Напротив, либеральное сообщество продолжало сомневаться в культурных достоинствах прозы «деревенщиков». М. Берг с иронией объяснял невозможность присуждения премии А. Солженицына «манипуляторам», вроде Дмитрия Пригова или Владимира Сорокина, и огорчительную для него логичность ее присуждения В. Распутину:
Разве можно было наградить их с формулировкой «за пронзительное выражение поэзии и трагедии народной жизни в сращенности с русской природой и речью, душевность и целомудрие в воскрешении добрых начал»? Нет, потому что эта формула – выражение комплекса неполноценности, помноженного на комплекс превосходства. Зато Распутин, который во времена советской цензуры был (или казался) смелым обличителем и радетелем за народную правду, а ныне стал скучной и мрачной архаикой, весь, как Афродита из пены, вышел из этой самой «сращенности», «пронзительных выражений» и «целомудрия», которое, позволь ему, будет опять головы рубить[21].
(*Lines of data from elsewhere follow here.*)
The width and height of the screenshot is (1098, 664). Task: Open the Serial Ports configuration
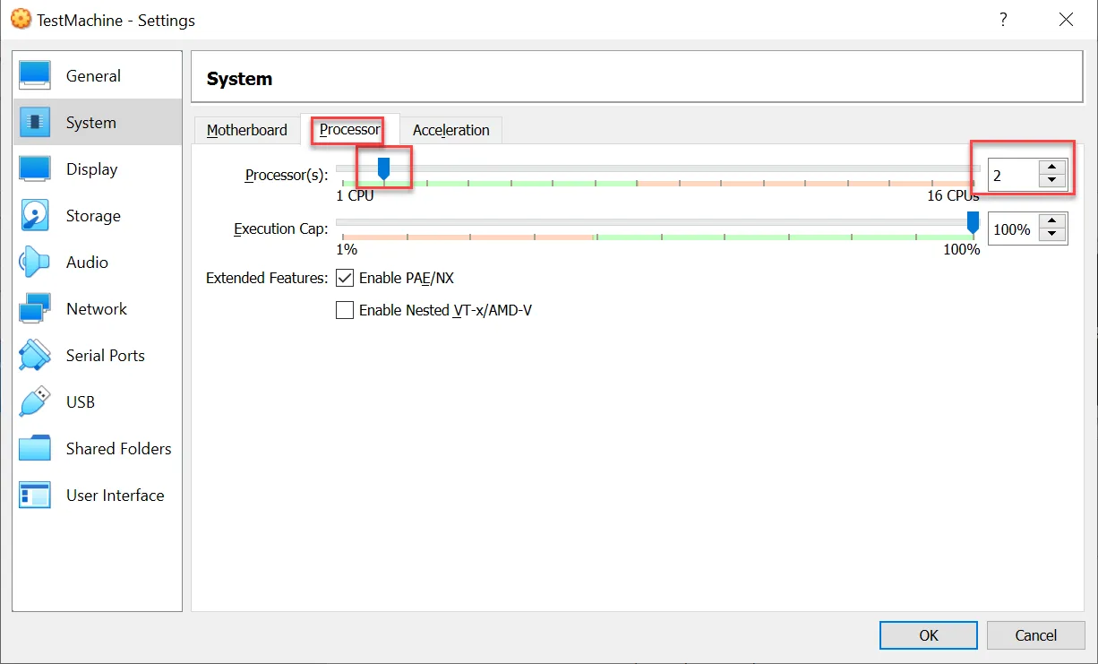pyautogui.click(x=105, y=355)
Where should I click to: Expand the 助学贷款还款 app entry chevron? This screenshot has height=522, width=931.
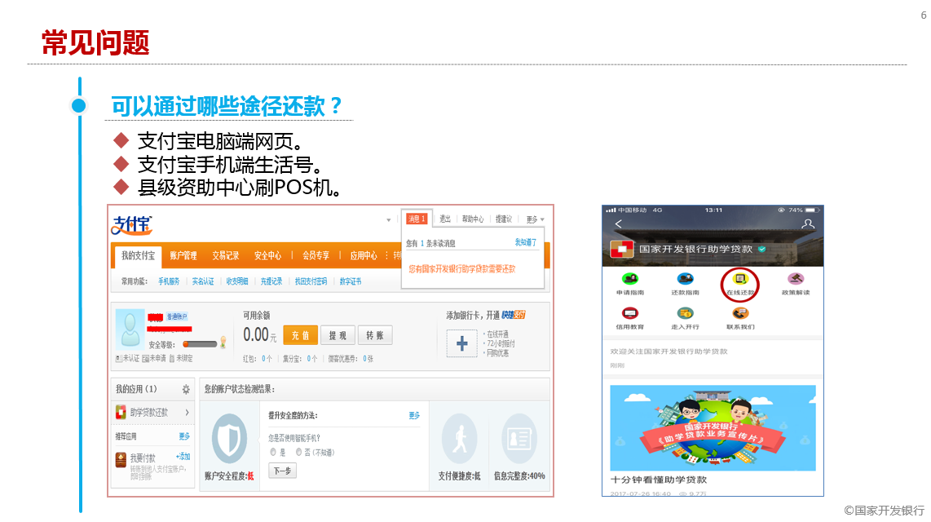[x=187, y=413]
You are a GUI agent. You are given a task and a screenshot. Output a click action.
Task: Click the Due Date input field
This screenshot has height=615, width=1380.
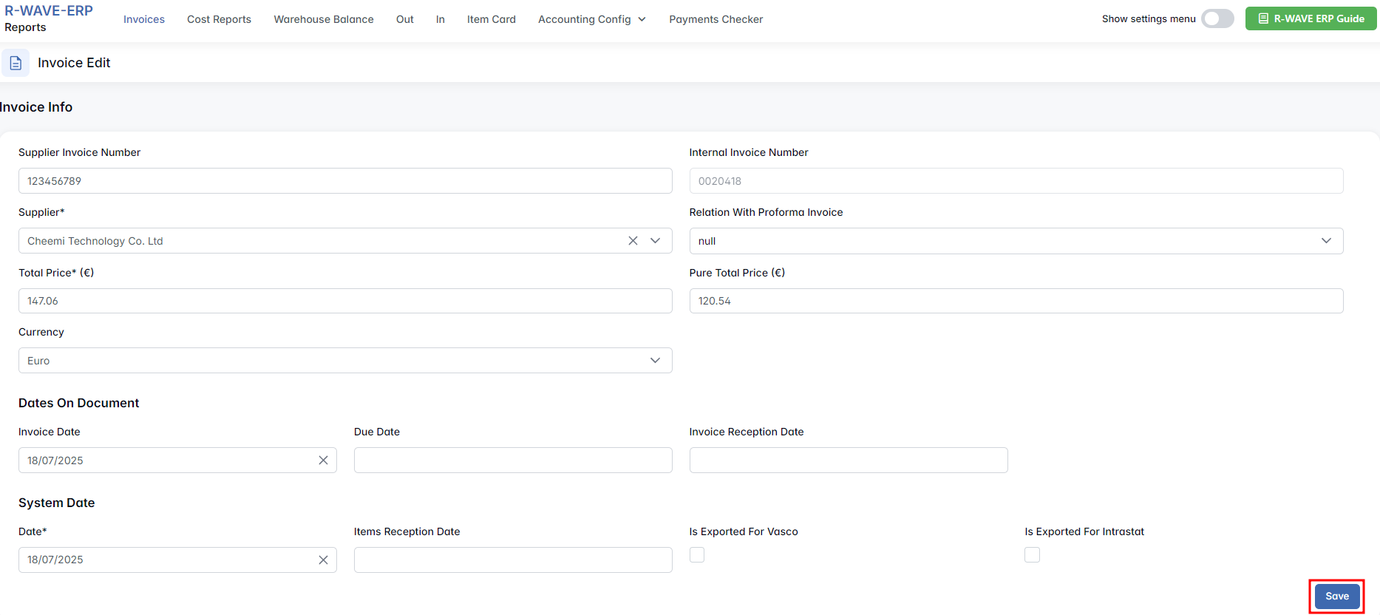(512, 461)
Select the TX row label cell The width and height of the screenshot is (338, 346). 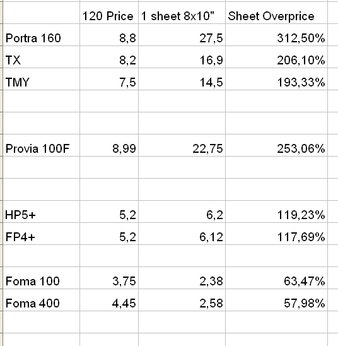42,57
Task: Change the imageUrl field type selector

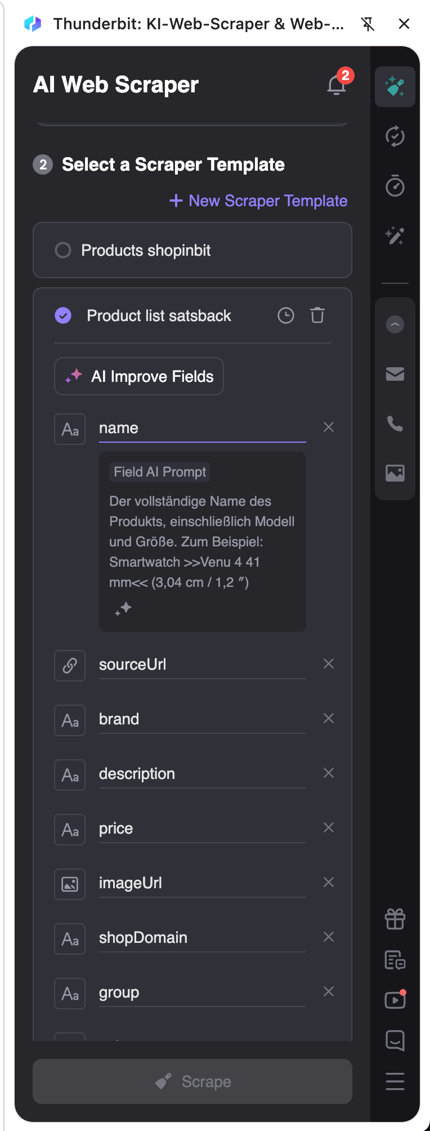Action: click(70, 884)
Упоенно разоблачал «деревенскую прозу» Дмитрий Быков. Правда, он вывел за ее пределы Шукшина, Можаева, Распутина, Астафьева, Екимова, сделав «типичными представителями» Анатолия Иванова и Петра Проскурина и обрушив свой гнев на стандартный литературно-кинематографический нарратив о деревне 1970-х – начала 1980-х годов, в полемическом пылу отождествленный с «деревенской прозой»:
Деревенщикам не было никакого дела до реальной жизни деревни. Их подмывало обличить в жидовстве и беспочвенности тот новый народ, который незаметно нарос у них под носом – и в который их не пускали, потому что в массе своей они были злы, мстительны, бездарны и недружелюбны. Их поэзия – что лирика, что эпос – не поднималась выше уровня, заданного их знаменосцем Сергеем Викуловым и почетным лауреатом Егором Исаевым. Их проза сводилась к чистейшему эпигонству. Если бы в России был какой-нибудь социальный слой несчастней крестьянства, они ниспровергали бы культуру от его имени. <…>
…Не припомню ни в одной литературе мира такой апологии дикости и варварства, к которой в конце концов скатилась деревенская проза: все самое грубое, животное, наглое, грязное и озлобленное объявлялось корневым, а чистое было виновато одним тем, что оно чисто. <…> Деревенщики отстаивали не мораль, а домостроевские представления о ней, с гениальным чутьем – вообще очень присущим низменной натуре – выбирая и нахваливая все самое дикое, грубое, бездарное[22].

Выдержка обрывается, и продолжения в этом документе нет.